Task 3: We have imported the functions linear_regression and prepend_ones_column (which you will use in PA #5) in lab5.py. Write code to call linear_regression using a column of all ones and columns 2 (RODENTS) and 3 (GARBAGE) of city_data as the value for X and column 7 (CRIME_TOTALS) as the value for y. This function expects a two-dimensional NumPy array for the value of X and a one-dimensional NumPy array for the value of y.

Hint: you can do this task in a single line of code.

The result should be:

array([ 66.60834501   0.58072845  16.82863941])

Do not worry if you do not understand what this result means. The goal is to ensure you understand how to perform basic array operations.

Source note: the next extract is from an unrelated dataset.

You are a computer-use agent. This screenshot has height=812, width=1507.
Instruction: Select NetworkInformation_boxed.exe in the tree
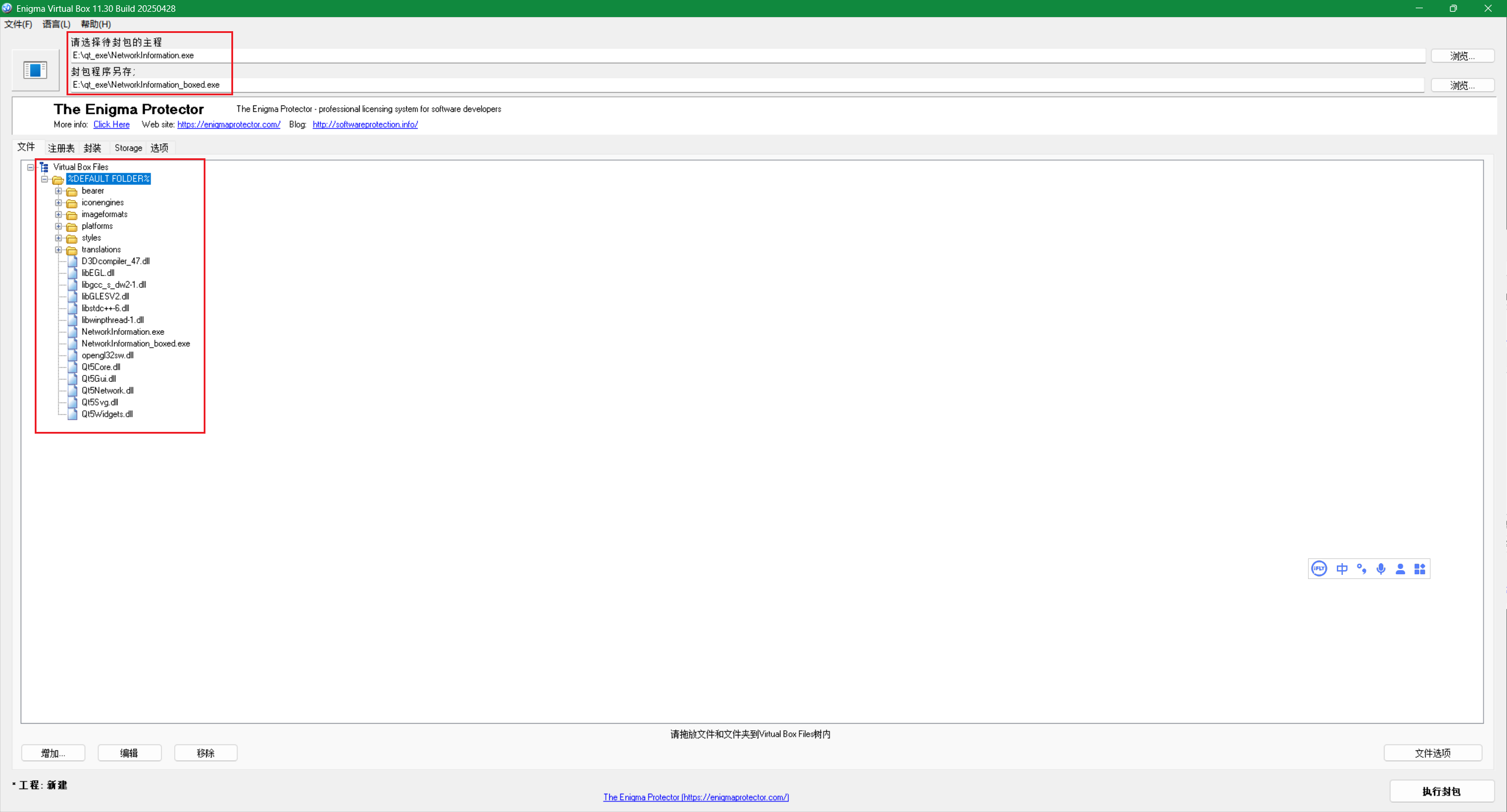click(135, 344)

In PA #5 we will dig deeper into the linear regression involved in this computation.

Task 4: Write code to call linear_regression using a column of all ones and column 0 (GRAFFITI) of city_data as the value for X and column 7 (CRIME_TOTALS) as the value for y.

The result should be:

array([ 593.77754996    0.76632378])

Other useful operations

You can find the number of dimensions, shape, and the number of elements in a NumPy array using the ndim, shape and size properties respectively.

In [42]: b.ndim
Out[42]: 2

In [43]: b.shape
Out[43]: (6, 4)

In [44]: b.size
Out[44]: 24

As noted above, you can compute the mean of the elements using the mean method.

In [54]: b.mean()
Out[54]: 180.16666666666666

You can also compute the per-column mean and the per-row mean using the mean method by specifying an axis, where 0 is the column axis and 1 is the row axis:

In [55]: b.mean(0)
Out[55]: array([ 146.66666667,  167.66666667,  190.66666667,  215.66666667])

In [56]: b.mean(1)
Out[56]: array([   3.5,   31.5,   91.5,  183.5,  307.5,  463.5])

In [57]: np.mean(b, axis=0)
Out[57]: array([ 146.66666667,  167.66666667,  190.66666667,  215.66666667])

In [58]: np.mean(b, axis=1)
Out[58]: array([   3.5,   31.5,   91.5,  183.5,  307.5,  463.5])

When Finished

When finished with the lab please check in your work (assuming you are inside the lab directory):

git add lab5.py
git commit -m "Finished with lab5"
git push

No, we’re not grading this, we just want to look for common errors.